> [Instructions for the task]:
Please put the items from the start through the line containing "at that location." into a two-column CSV with the columns text and answer. Use one row per item, and quote each field after replacing its line breaks with spaces.

Top of Material for the task

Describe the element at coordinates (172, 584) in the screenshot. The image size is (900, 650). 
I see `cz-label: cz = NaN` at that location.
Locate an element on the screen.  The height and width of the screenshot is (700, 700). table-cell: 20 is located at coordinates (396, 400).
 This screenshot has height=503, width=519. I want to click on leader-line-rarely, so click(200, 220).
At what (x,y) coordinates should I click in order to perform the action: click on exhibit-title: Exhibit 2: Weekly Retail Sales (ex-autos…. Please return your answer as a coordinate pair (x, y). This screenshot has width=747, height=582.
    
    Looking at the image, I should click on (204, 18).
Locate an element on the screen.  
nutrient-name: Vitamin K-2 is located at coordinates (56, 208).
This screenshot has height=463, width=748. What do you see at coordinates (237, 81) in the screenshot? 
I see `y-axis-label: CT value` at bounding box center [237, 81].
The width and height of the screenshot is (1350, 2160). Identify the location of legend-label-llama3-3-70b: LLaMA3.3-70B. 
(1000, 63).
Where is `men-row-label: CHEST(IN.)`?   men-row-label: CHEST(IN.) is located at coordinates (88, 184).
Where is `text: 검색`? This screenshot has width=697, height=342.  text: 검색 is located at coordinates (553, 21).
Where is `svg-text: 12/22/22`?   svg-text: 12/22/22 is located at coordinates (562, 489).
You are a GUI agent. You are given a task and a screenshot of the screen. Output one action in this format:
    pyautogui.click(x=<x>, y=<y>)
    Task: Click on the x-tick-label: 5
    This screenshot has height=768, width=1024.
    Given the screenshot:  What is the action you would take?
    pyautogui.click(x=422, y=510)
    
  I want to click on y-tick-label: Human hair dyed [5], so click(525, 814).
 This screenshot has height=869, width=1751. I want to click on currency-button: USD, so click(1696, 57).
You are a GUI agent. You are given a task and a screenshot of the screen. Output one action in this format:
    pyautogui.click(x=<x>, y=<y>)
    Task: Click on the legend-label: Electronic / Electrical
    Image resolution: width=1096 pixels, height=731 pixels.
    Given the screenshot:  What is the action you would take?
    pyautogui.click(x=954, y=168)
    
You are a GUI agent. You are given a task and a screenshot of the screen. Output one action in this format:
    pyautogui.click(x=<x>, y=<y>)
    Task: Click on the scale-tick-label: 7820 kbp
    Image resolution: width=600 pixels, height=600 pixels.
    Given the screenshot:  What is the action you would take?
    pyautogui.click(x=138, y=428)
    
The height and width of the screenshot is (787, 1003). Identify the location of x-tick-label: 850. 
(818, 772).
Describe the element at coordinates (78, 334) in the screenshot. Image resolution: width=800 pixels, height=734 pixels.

Bottom of Material for the task

> [Solution for this problem]:
text,answer
"Describe the element at coordinates (172, 584) in the screenshot. The image size is (900, 650).","I see `cz-label: cz = NaN` at that location."